### Records from a pointing dataset
----------

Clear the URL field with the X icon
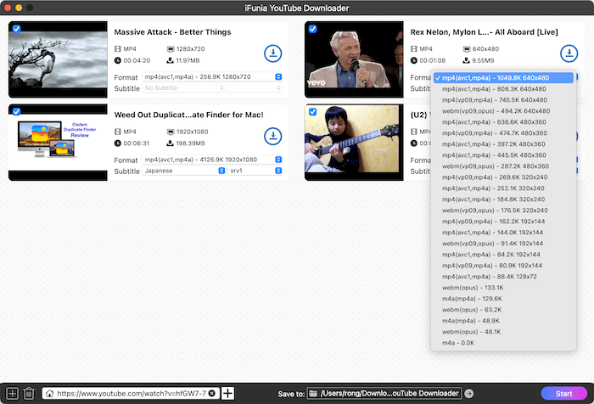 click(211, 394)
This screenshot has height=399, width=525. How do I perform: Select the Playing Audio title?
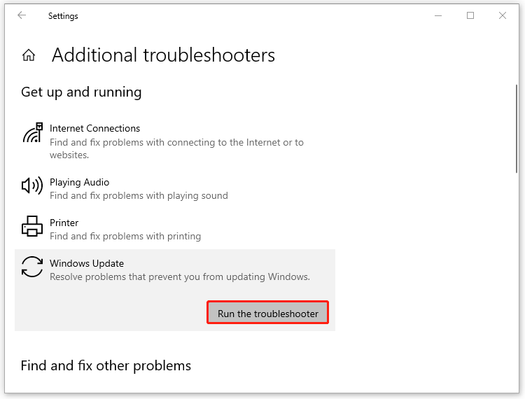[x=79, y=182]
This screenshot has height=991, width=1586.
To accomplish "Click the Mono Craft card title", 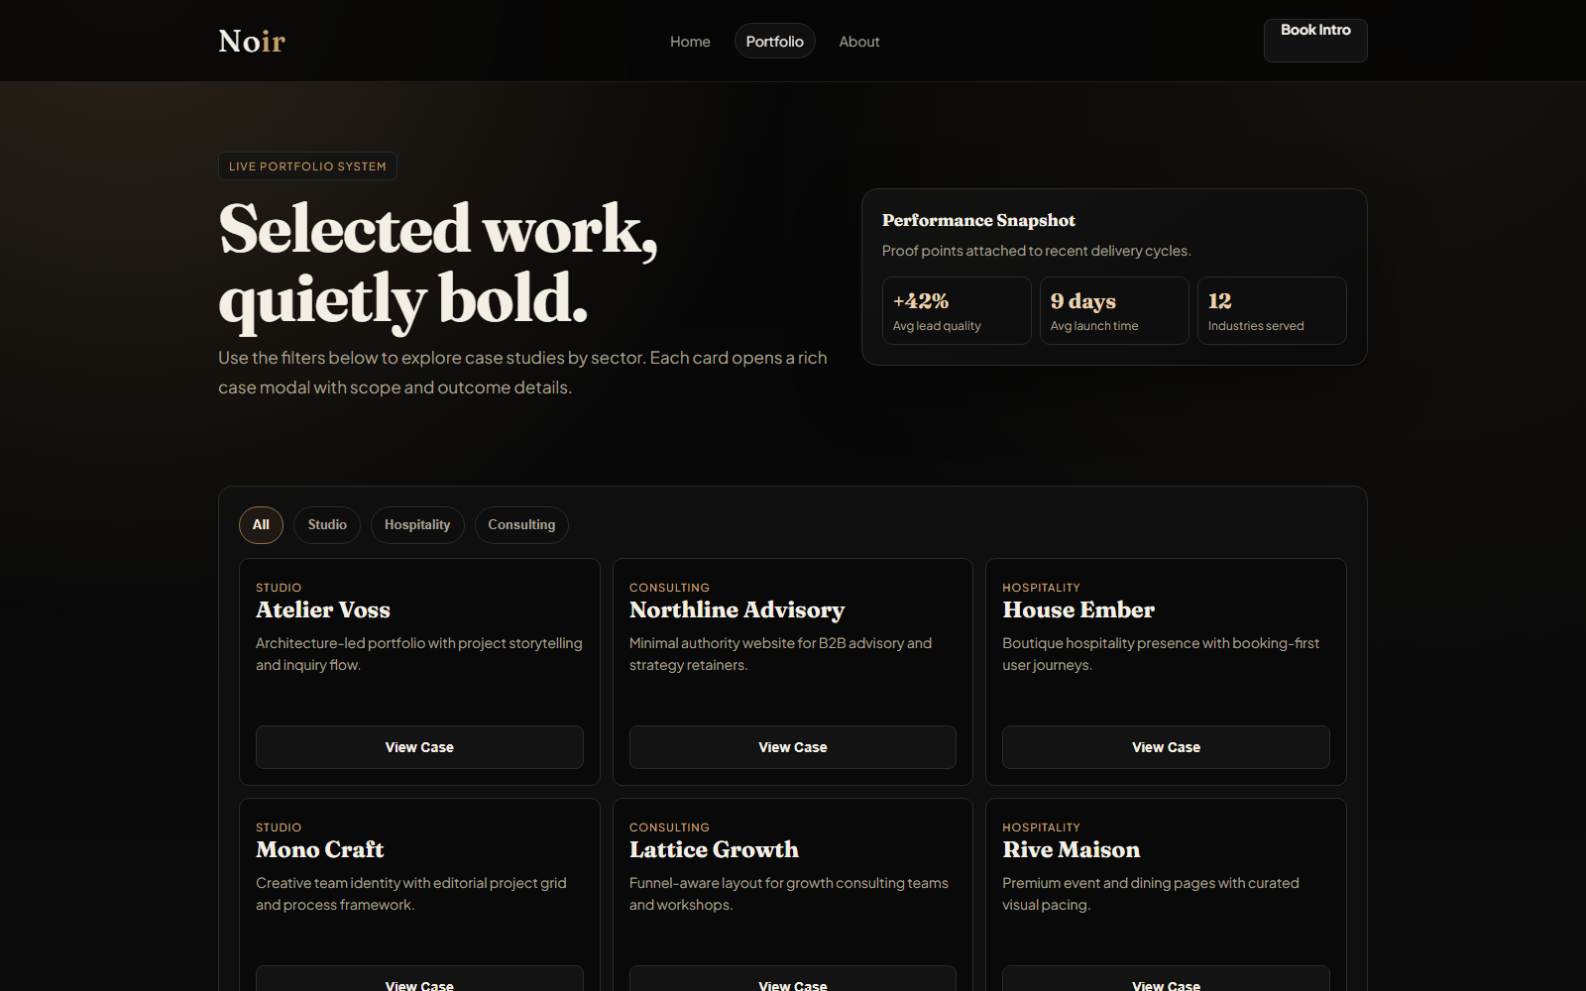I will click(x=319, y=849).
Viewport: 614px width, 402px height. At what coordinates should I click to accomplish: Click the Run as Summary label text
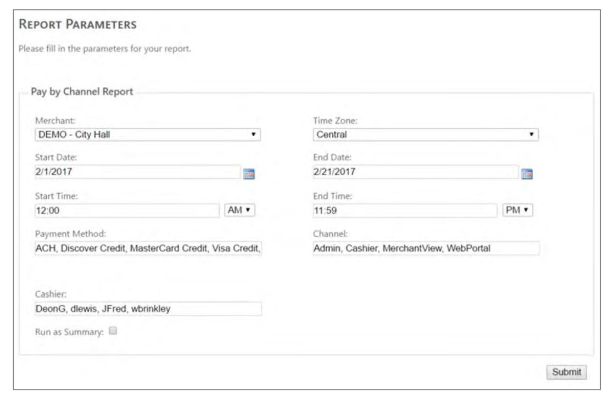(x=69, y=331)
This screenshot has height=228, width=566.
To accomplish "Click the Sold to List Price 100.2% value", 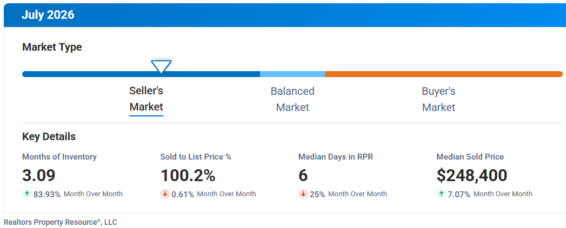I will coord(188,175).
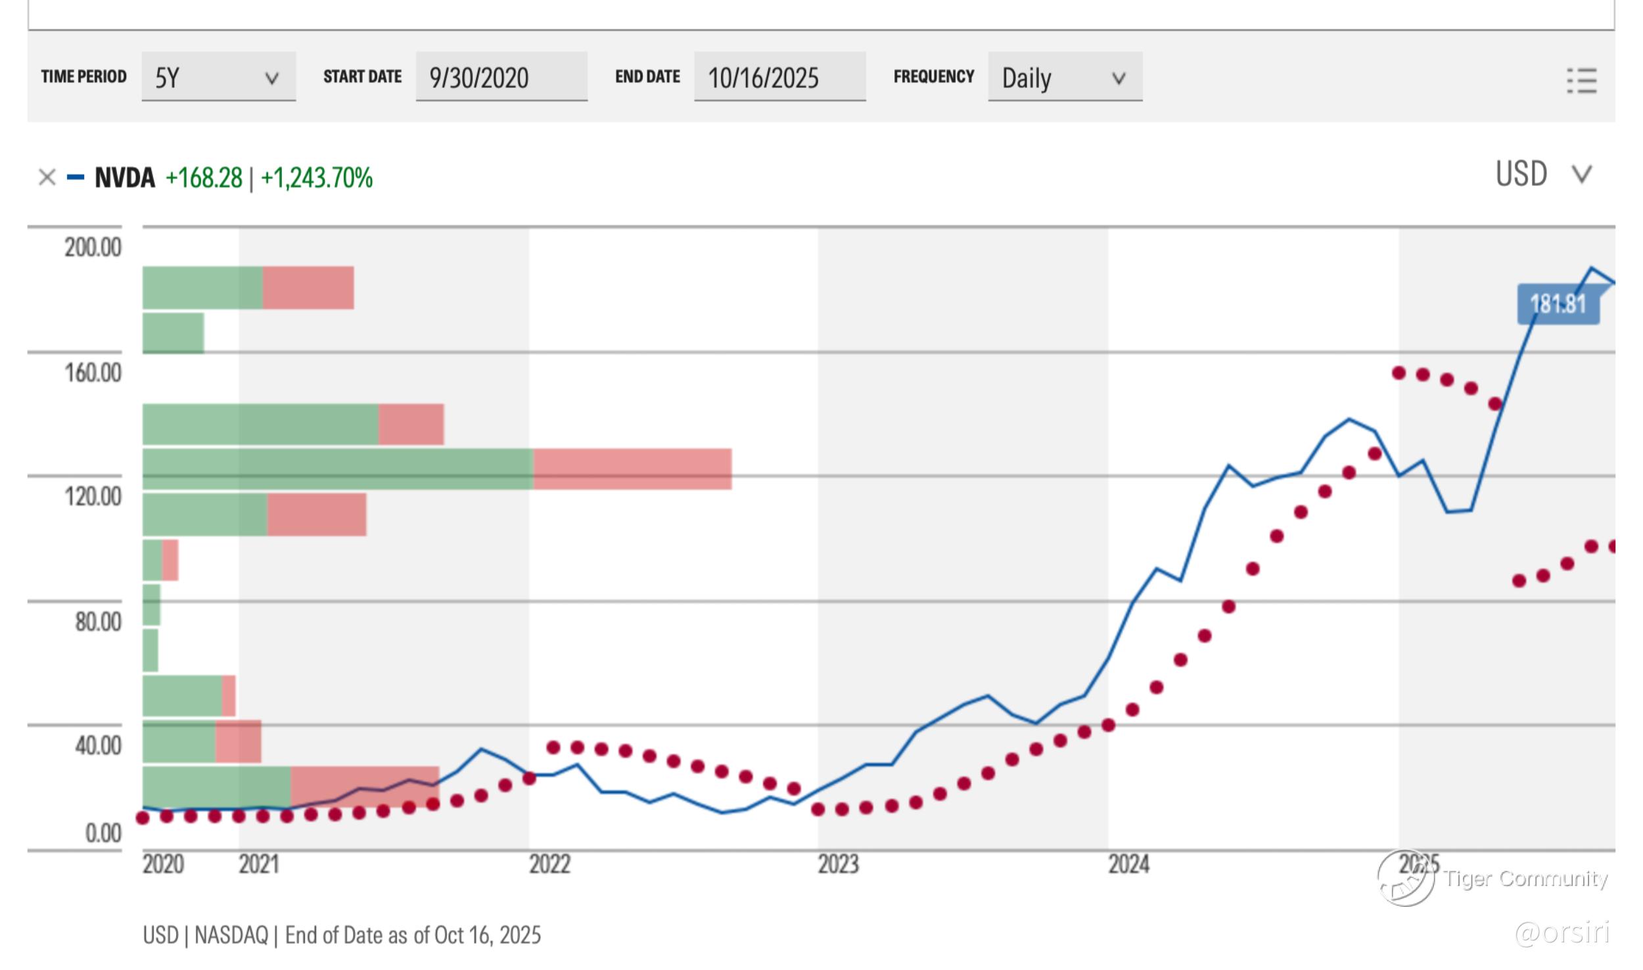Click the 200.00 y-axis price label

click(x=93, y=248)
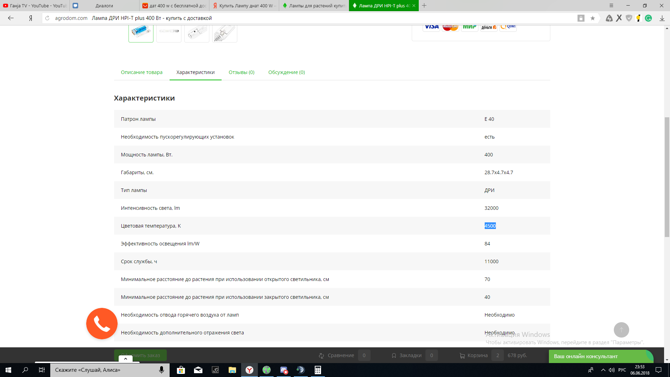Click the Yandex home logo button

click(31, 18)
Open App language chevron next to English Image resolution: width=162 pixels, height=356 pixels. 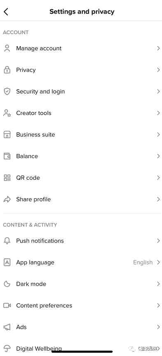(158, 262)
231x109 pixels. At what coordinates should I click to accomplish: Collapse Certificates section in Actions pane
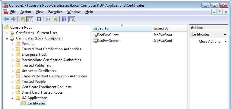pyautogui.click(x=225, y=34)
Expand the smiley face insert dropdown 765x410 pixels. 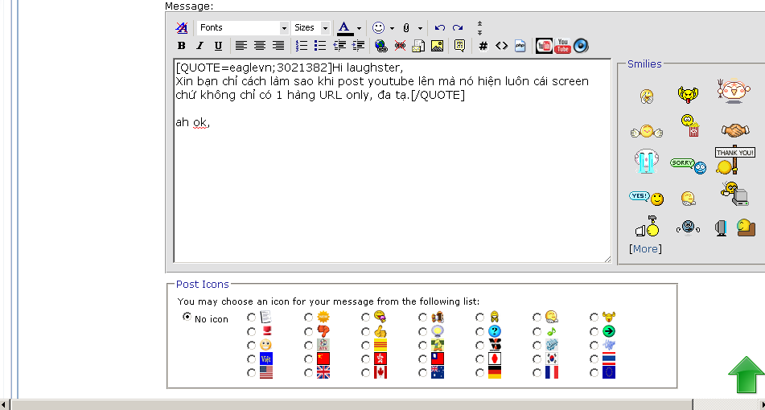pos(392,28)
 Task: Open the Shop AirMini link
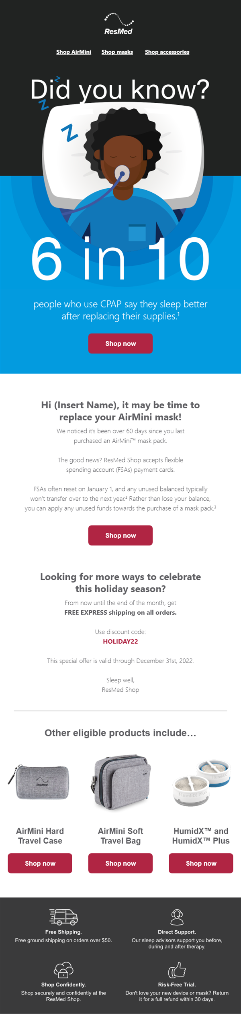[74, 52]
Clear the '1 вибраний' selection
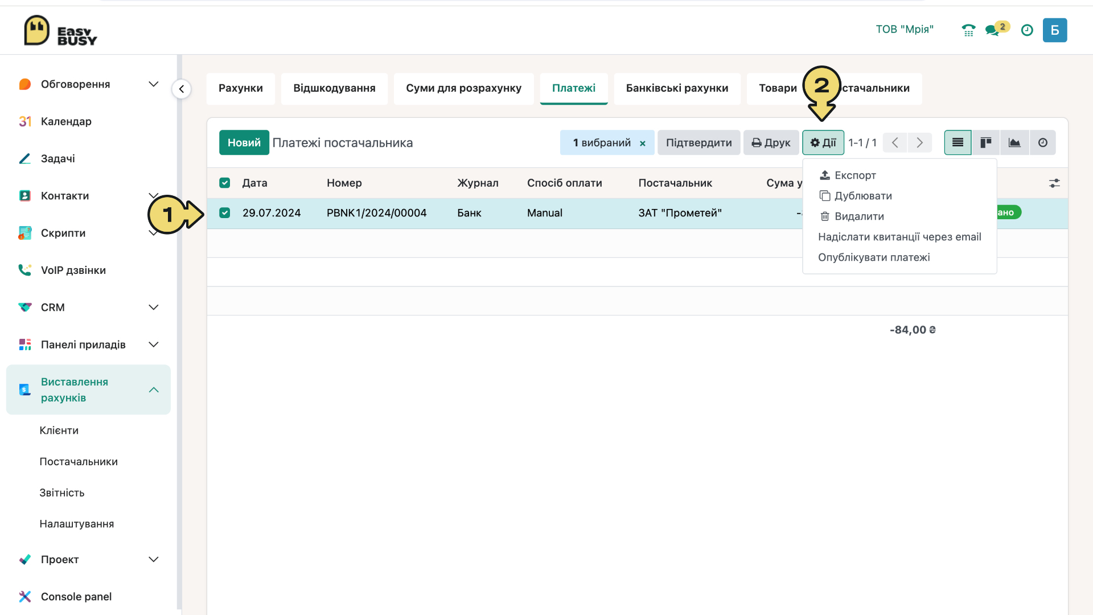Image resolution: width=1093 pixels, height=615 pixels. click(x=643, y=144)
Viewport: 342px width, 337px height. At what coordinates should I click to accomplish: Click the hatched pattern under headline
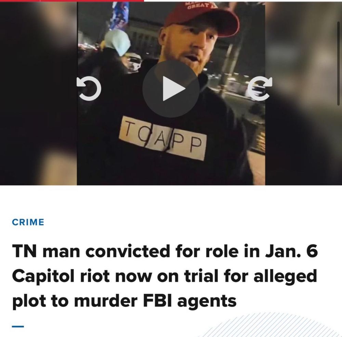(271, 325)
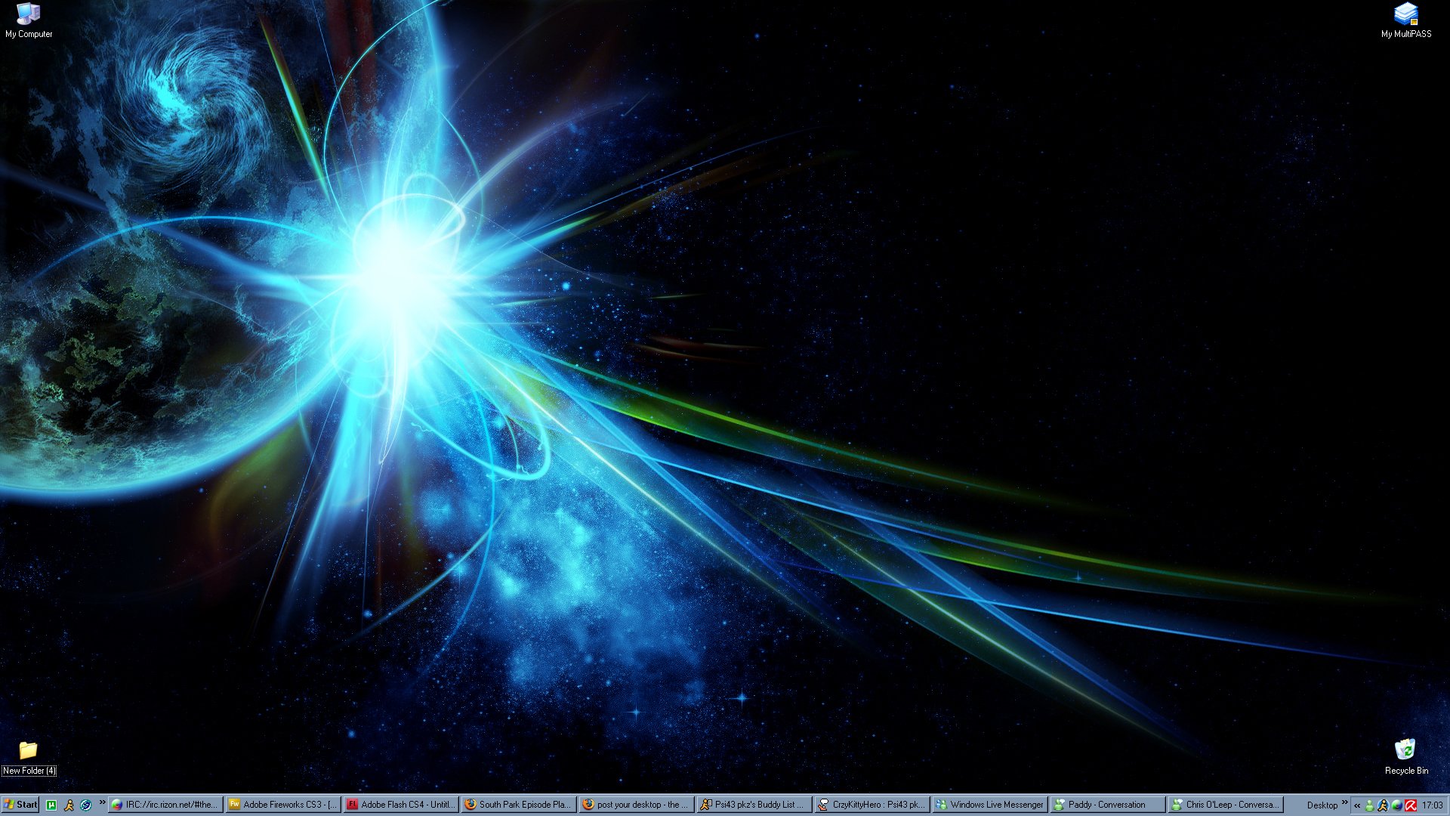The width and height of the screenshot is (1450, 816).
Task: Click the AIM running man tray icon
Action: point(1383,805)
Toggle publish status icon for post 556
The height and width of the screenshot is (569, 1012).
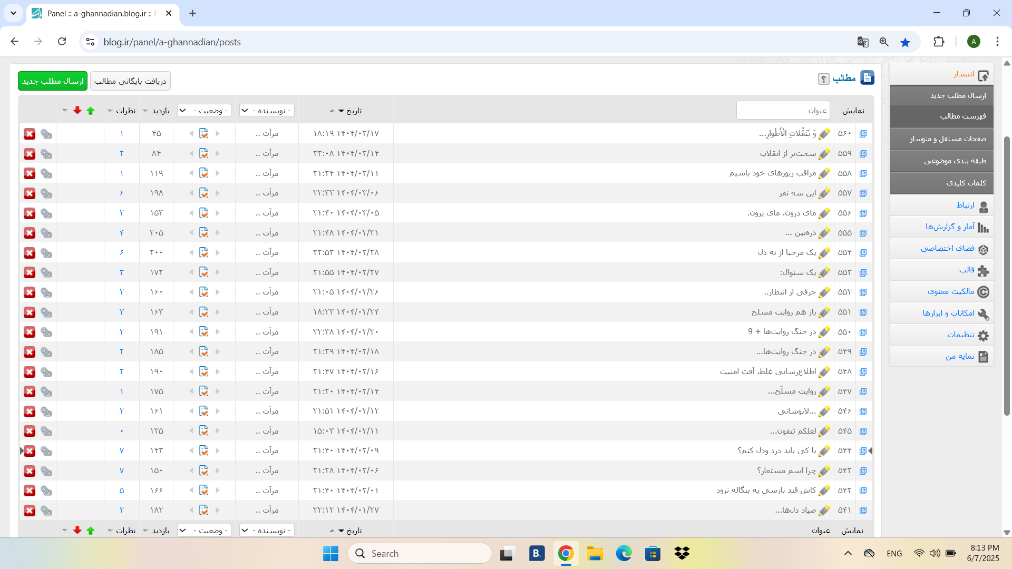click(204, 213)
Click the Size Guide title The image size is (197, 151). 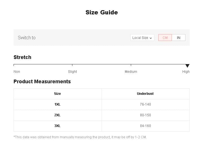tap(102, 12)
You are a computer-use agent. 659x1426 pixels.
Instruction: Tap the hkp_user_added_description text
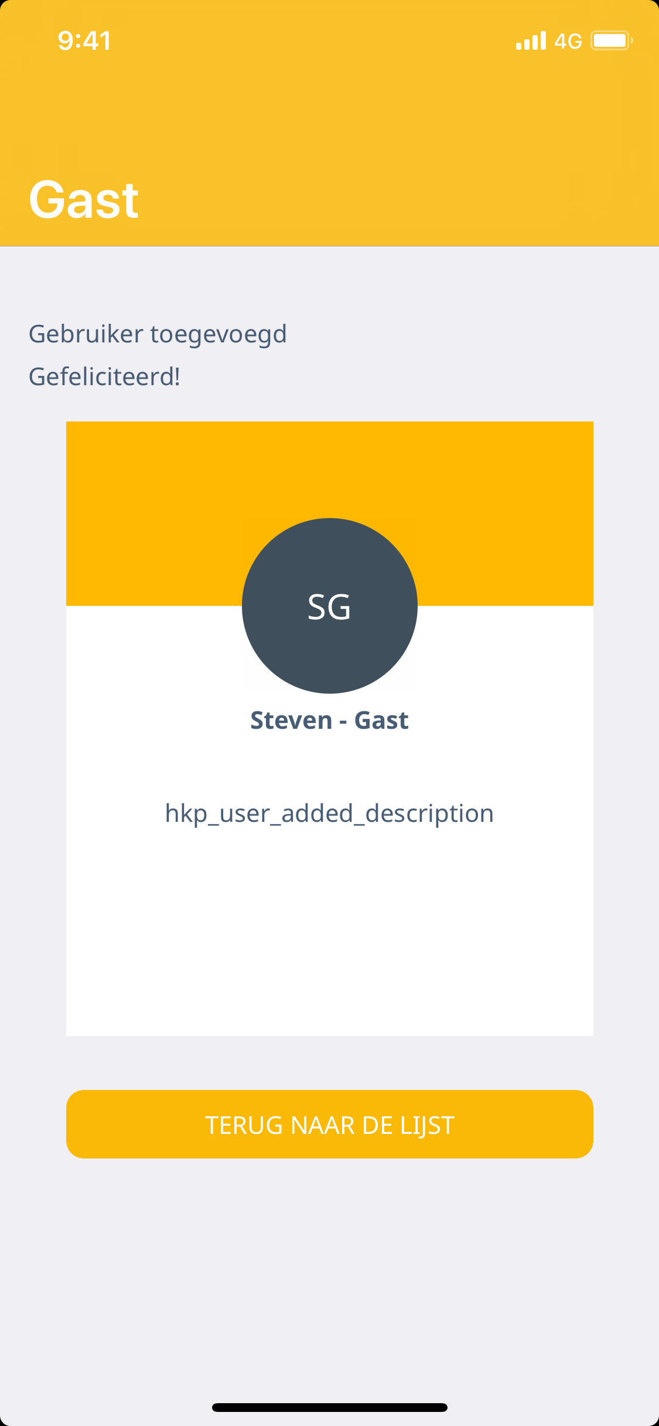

----------

### Work instructions
Copy the records exactly, starting with the line that contains "You are a computer-use" and continuing through the end of the records. Leave the pictures out of your answer.

### Answer to the exercise
You are a computer-use agent. 659x1426 pixels.
Instruction: Tap the hkp_user_added_description text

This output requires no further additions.